■ **Written problem**: Repeat everything in the listing below from the line containing "Select the fourth photo thumbnail" down to the line containing "pyautogui.click(x=9, y=230)", including both of those lines.

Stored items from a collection
* * *

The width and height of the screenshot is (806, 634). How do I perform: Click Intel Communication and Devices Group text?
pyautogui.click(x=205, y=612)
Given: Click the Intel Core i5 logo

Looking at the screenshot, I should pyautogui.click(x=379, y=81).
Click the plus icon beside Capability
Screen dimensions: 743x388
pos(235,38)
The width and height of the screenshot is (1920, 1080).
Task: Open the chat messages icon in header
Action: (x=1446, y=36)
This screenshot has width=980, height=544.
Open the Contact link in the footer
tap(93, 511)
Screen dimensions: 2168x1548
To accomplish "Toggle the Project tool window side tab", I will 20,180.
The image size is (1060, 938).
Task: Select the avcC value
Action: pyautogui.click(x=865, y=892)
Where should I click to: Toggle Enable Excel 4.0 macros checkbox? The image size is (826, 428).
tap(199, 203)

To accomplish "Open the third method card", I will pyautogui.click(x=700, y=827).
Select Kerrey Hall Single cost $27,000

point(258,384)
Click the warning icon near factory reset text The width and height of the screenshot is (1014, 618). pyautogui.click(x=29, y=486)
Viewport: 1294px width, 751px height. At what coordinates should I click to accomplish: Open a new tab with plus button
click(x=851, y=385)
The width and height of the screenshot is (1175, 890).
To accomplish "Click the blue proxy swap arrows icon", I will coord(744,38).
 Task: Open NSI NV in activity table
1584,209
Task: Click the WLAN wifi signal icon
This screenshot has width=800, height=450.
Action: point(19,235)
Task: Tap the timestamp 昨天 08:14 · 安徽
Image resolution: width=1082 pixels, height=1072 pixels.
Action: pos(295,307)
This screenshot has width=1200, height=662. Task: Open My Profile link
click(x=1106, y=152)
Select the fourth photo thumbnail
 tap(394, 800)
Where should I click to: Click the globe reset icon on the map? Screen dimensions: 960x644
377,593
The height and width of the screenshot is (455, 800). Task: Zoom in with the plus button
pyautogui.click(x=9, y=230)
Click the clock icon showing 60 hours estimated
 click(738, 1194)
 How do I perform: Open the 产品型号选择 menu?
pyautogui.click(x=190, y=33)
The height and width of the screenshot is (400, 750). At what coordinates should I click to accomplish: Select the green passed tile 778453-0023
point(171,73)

* * *

■ **Output for this exercise**:
Select the fourth photo thumbnail
 tap(394, 800)
Where should I click to: Click the globe reset icon on the map? Screen dimensions: 960x644
377,593
The height and width of the screenshot is (455, 800). Task: Zoom in with the plus button
pyautogui.click(x=9, y=230)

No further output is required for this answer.